Reproduce, word for word, the stretch of the text on Ukraine's register of court rulings from "This is not" through "question of will.".

▸ **Document extract**

* * * * * * *

In order to decide whether others are more successful, Sobolev’s Bureau of Journalist Investigations, together with Roman Holovenko from the Institute for Mass Information, chose five cases of public interest where judgment had been passed.  These were:

  1. A complaint by a woman over the demand to write her diagnosis on the medical certificate confirming that she was unable to work;
  2. Suspension by a judge of last year’s Decree from Yushchenko about early parliamentary elections;
  3. Accusations from the prosecutor’s office of officials over the Sknylivska tragedy (the terrible accident at an air show in Lviv in 2002);
  4. An appeal by Lviv residents against the housing and communal tariffs;
  5. The demand by 63 residents of Drohobych to declare unlawful the inaction of the City Council in not providing safe drinking water.

They approached a prominent law firm “Vasyl Kysil and Partners” and asked them to help find the rulings using the Register or the biggest commercial databases of legal information.

The firm found the following:

The State Register and the commercial database “NaU” had the ruling of the Lviv Administrative Court of Appeal regarding the Drohobych residents, but there was no indication as to whether this was final.

In the same two places they find the judgment of the Lviv Regional Economic Court regarding the Lviv residents. However it was stated that the ruling was being appealed in the Lviv Economic Court of Appeal, and that verdict was not available.

There was no information about the case of the “Sknylivska generals” or about the suspension of the President’s decree in the Register, or any commercial database.

The ruling upholding the right to not have ones diagnosis given on medical certificates was only found in “Liga.Law” (both the first ruling from the Pechersky District Court in Kyiv and the final ruling of the Kyiv Administrative Court of Appeal). In the commercial database NaU and, most importantly, in the free State Register, there was no information.  (Information about it in English can be found here: http://khpg.org/en/1161893480 and at the URLs at the bottom of that page).

Why isn’t it there?

According to Andriy Bodelan, Head of the State enterprise responsible for maintaining the Register, the law envisages no liability of the courts which can send the rulings or not. His company, “Information judicial systems” is also responsible for removing surnames from the rulings however the names of companies, surnames of officials taking part in the process as well as of the judges who pass the ruling should be given in the Register.  The latter information is clearly of interest to any party to a case where the same judge is presiding.

According to “Information judicial systems”, out of 787 general jurisdiction courts functioning, 35 do not send their rulings at all.

This is not a question of money, just that the will is lacking. Almost all those that the author spoke with praised the Higher Economic Court. Long before the law was passed it created a full register of its own rulings and forced economic courts under its jurisdiction to do the same thing. This register is still considered the fullest in the country.  One vital feature of this register, according to the person generally considered its author, Leonid Bohdanov (at the time Deputy Head of the Court) is that records are kept at the stage of processing claims and no claim can be registered without adding it to the register.

Yehor Sobolev states that unfortunately the management of the State Judicial Administration were unable to meet with them to discuss the question of will.

He points out too the difficulties with the presently available databases. Liga-Law, for example, chooses court rulings which its lawyers believe are crucial for business. “NaU” has far more rulings with more than 2 million, against the State Register’s 3.3 million, however in everything else the difference between the State Register and NaU is immeasurable.  The main difference is in the ability to find the necessary ruling using keywords and other options. The State Register has only one similar option, via a keyword, and it very seldom works. It would seem that this is possible if no more than 30 people are using the Register at the same time.

Another aspect of the problem seems to be in inadequate financing of software and modernization needed.

* * * * * * *

▸ **Entries provided**
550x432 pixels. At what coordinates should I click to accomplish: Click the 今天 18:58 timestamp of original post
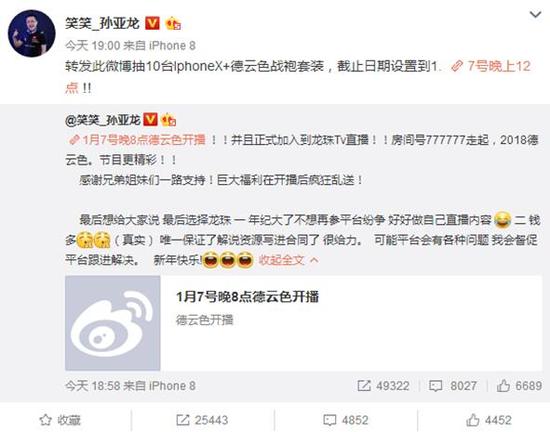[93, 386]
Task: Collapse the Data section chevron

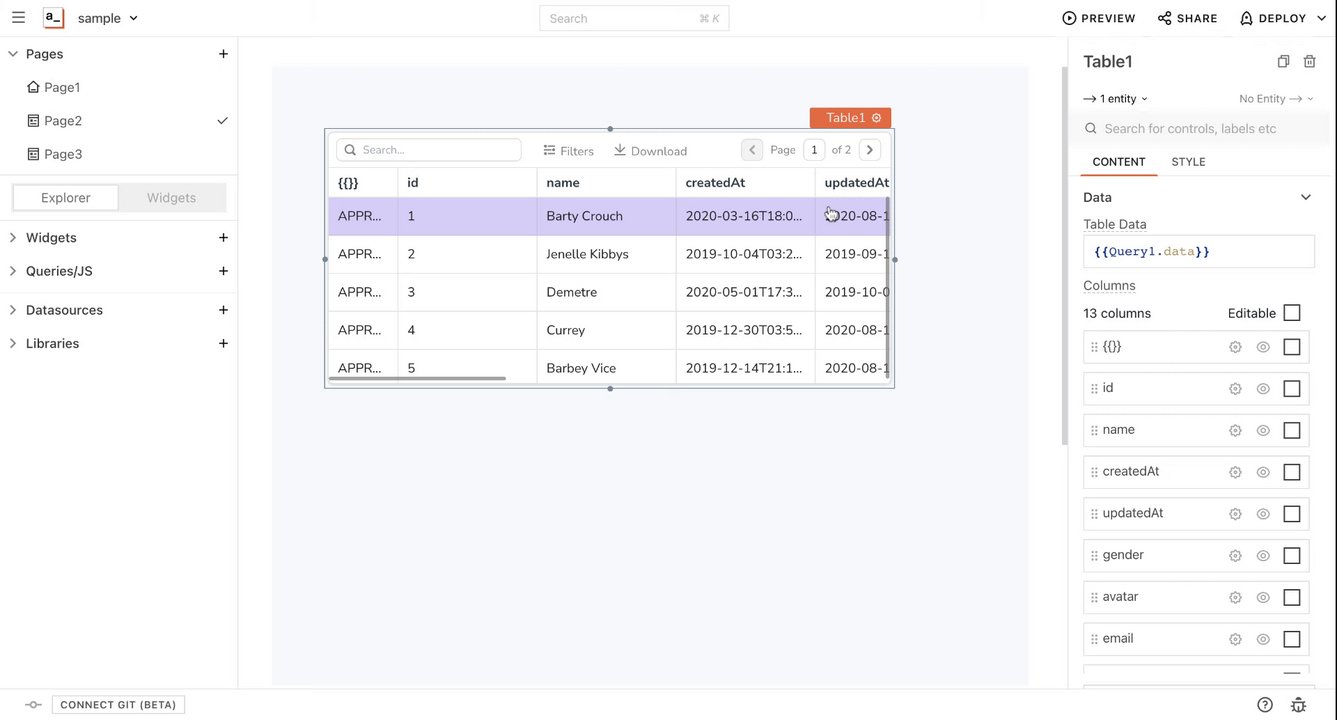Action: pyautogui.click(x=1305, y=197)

* * * * * * *

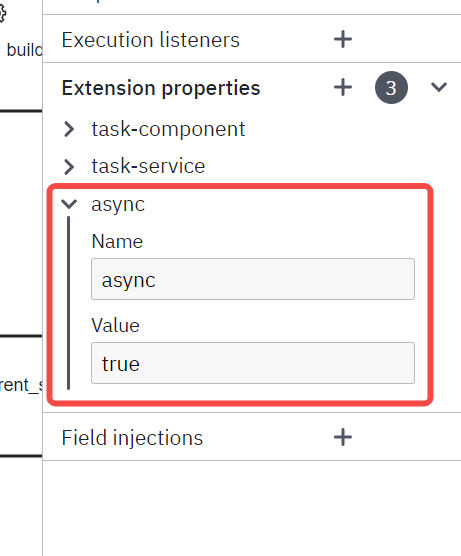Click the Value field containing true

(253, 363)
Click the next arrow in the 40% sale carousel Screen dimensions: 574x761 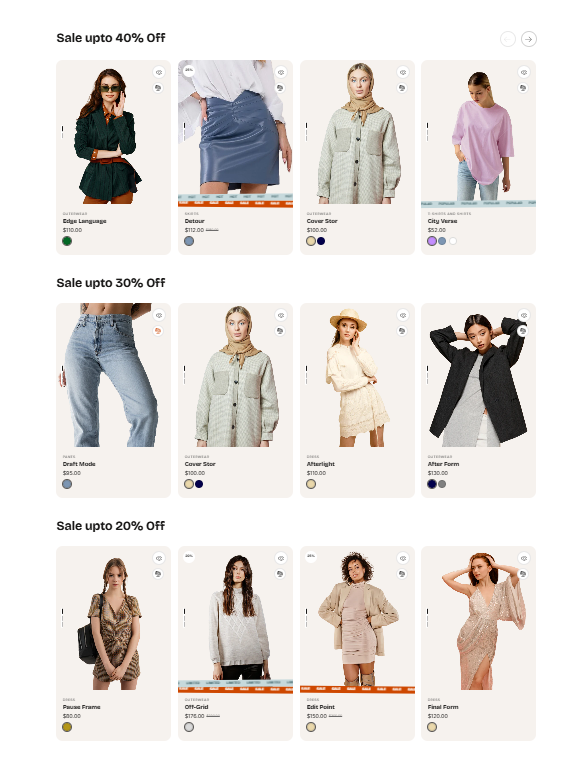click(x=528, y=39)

* * * * * * *

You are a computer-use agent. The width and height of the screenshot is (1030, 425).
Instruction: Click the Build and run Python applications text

* * * * * * *

▸ **Exercise answer**
This is not a question of money, just that the will is lacking. Almost all those that the author spoke with praised the Higher Economic Court. Long before the law was passed it created a full register of its own rulings and forced economic courts under its jurisdiction to do the same thing. This register is still considered the fullest in the country.  One vital feature of this register, according to the person generally considered its author, Leonid Bohdanov (at the time Deputy Head of the Court) is that records are kept at the stage of processing claims and no claim can be registered without adding it to the register.

Yehor Sobolev states that unfortunately the management of the State Judicial Administration were unable to meet with them to discuss the question of will.